** Goal of the exercise **
Only the lines from the line that contains "Given: Share post using paper plane icon" through the final line of the entries below belong in your answer, copied exactly and without pictures.

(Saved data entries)

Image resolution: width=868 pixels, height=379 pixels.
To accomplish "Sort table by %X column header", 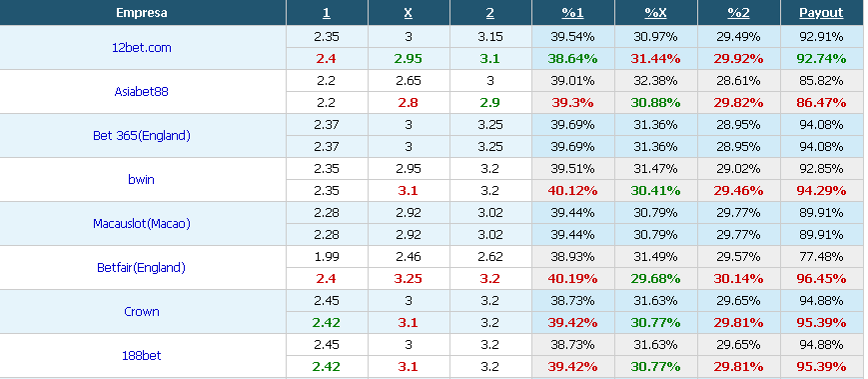I will tap(655, 13).
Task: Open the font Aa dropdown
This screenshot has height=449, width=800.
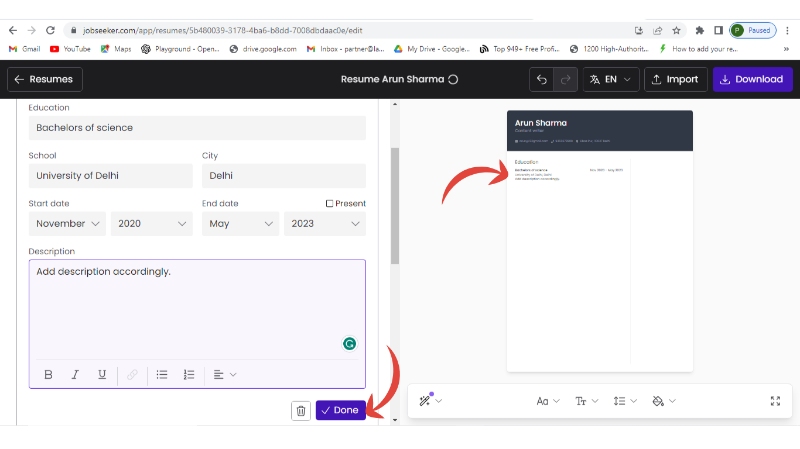Action: click(547, 401)
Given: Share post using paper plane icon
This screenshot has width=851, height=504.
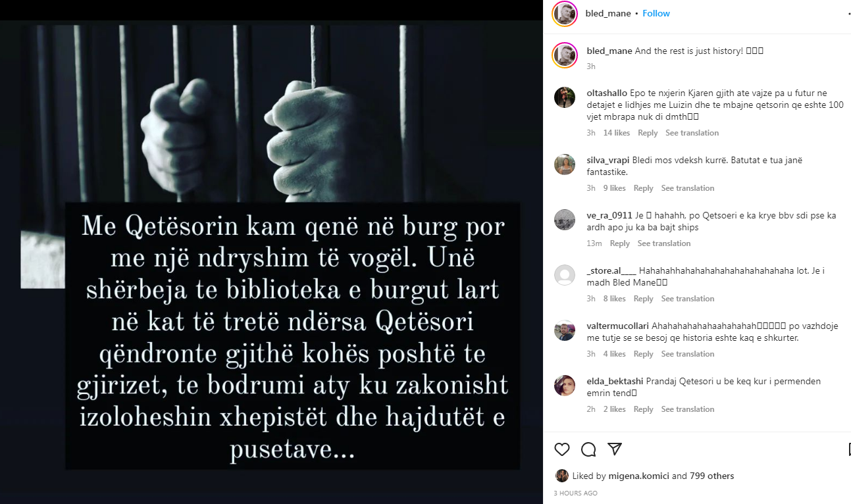Looking at the screenshot, I should [x=615, y=449].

** Exercise answer **
Given: Share post using paper plane icon
This screenshot has width=851, height=504.
Looking at the screenshot, I should [x=615, y=449].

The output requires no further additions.